American wokeness is over the top even for them
By Tunku Varadarajan
July 7, 2023 3:25 pm ET
ILLUSTRATION: BARBARA KELLEY
British educator Katharine Birbalsingh used to look to America for inspiration. Now she sees the U.S. as a threat to schools in her own land. American ideas on race and identity are making “alarming inroads” in British education, she says, with activists demanding that “white privilege” be rooted out of the curriculum, the teaching of history be “decolonized,” and “systemic racism” be acknowledged as the primary cause when minority students fail. “Black Lives Matter” has become a raucous leitmotif among Britain’s youth. “You see protests with people saying ‘Don’t shoot,’ when our policemen don’t carry guns,” Ms. Birbalsingh says. “It doesn’t make any sense.”

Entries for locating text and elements
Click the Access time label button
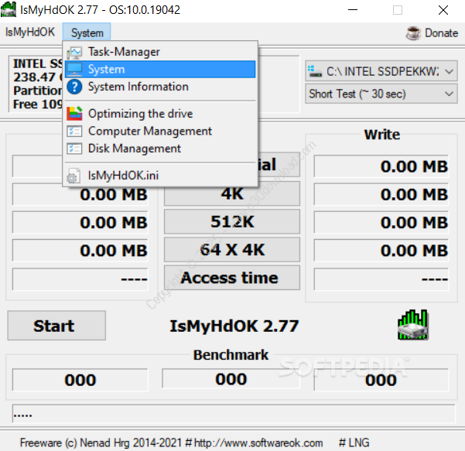The width and height of the screenshot is (465, 451). 230,278

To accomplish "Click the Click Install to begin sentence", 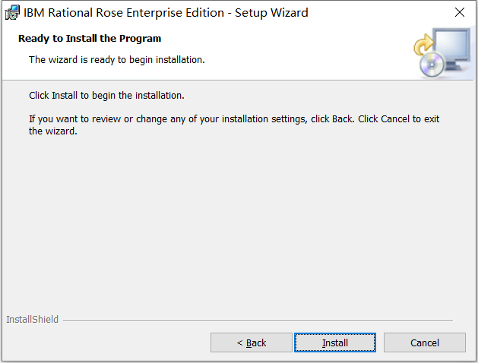I will tap(106, 96).
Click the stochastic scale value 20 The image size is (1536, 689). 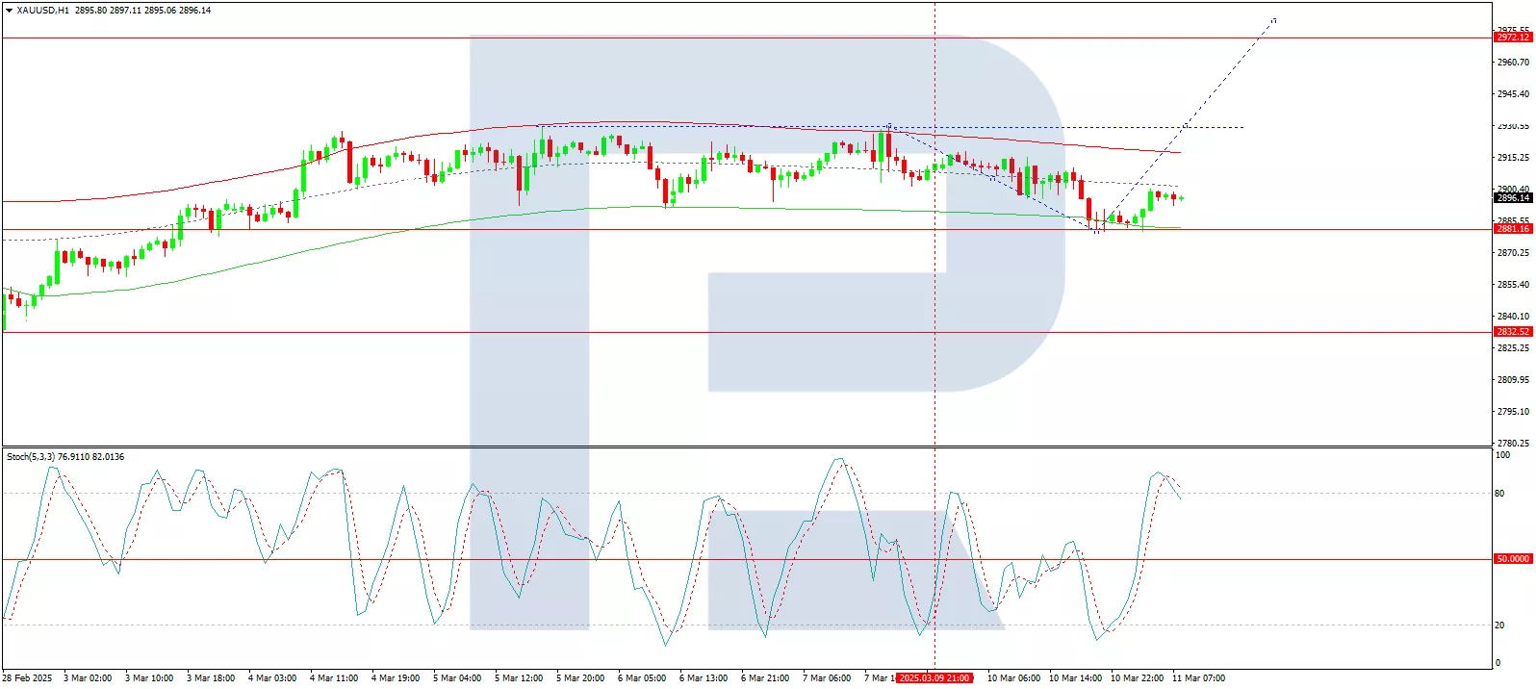(1499, 625)
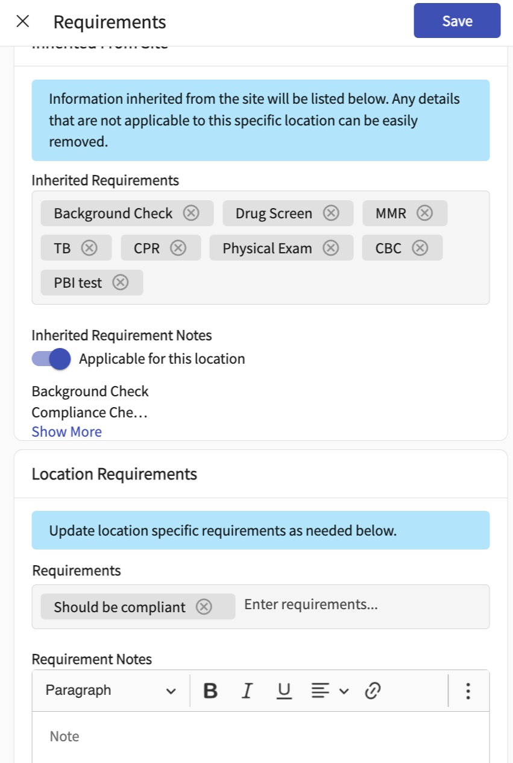Apply italic formatting to note
This screenshot has width=513, height=763.
point(247,691)
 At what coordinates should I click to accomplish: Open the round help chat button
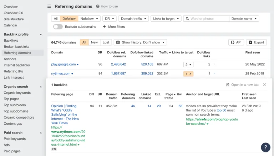265,147
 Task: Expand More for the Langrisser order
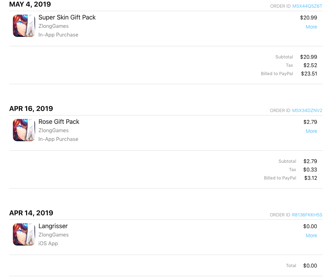point(311,235)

** Set task 1 **
Please rewrite the records from the line containing "At what coordinates" through the end of the records, swapping "round" for "square" and leaving everything else the same. Leave the pictures out.
** Set task 2 **
Extend the article about a British educator's view of American wokeness in schools, picking up after its last sentence.

** Written response 1 **
 At what coordinates should I click to accomplish: Open the square help chat button
265,147
 Task: Expand More for the Langrisser order
point(311,235)

** Written response 2 **
What Ms. Birbalsingh describes as woke American cultural imperialism is warping Britain’s way of life and its educational system. “We are,” she says, “just lapping up all these bad ideas from America.” In New York to observe and help a new charter school in the Bronx, she also expresses fears for the future of American education. Charter schools, she says, have “lost their way,” beset by the “social and political forces unleashed by the killing of George Floyd.”
Ms. Birbalsingh, 49, is the irrepressible principal of the Michaela Community School in the northwest London neighborhood of Wembley. She founded Michaela in 2014, as a “free school,” a type of institution that came into being through British school reforms in 2010. Free schools are akin to U.S. charter schools: public schools (in the American sense of that term), free from the baleful influence of teachers unions, that hire their own staff and set their own disciplinary rules and curriculum. Although Michaela’s teachers “tend to be white British,” Ms. Birbalsingh says, the students are almost entirely from ethnic minorities, including “Afro-Caribbean, African, Indian, Pakistani, Arab” as well as Eastern Europeans. Ms. Birbalsingh herself is of mixed heritage, with an Indian-Guyanese father and an Afro-Jamaican mother.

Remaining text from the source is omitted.